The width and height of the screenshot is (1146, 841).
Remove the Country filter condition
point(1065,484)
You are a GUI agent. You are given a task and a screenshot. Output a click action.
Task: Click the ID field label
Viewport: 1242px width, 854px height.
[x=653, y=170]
* * *
> _TASK REQUIREMENTS_
Return the data in full, exactly as it appears above.

> _TASK OUTPUT_
The width and height of the screenshot is (1146, 841).
Remove the Country filter condition
point(1065,484)
You are a GUI agent. You are given a task and a screenshot. Output a click action.
Task: Click the ID field label
Viewport: 1242px width, 854px height.
[x=653, y=170]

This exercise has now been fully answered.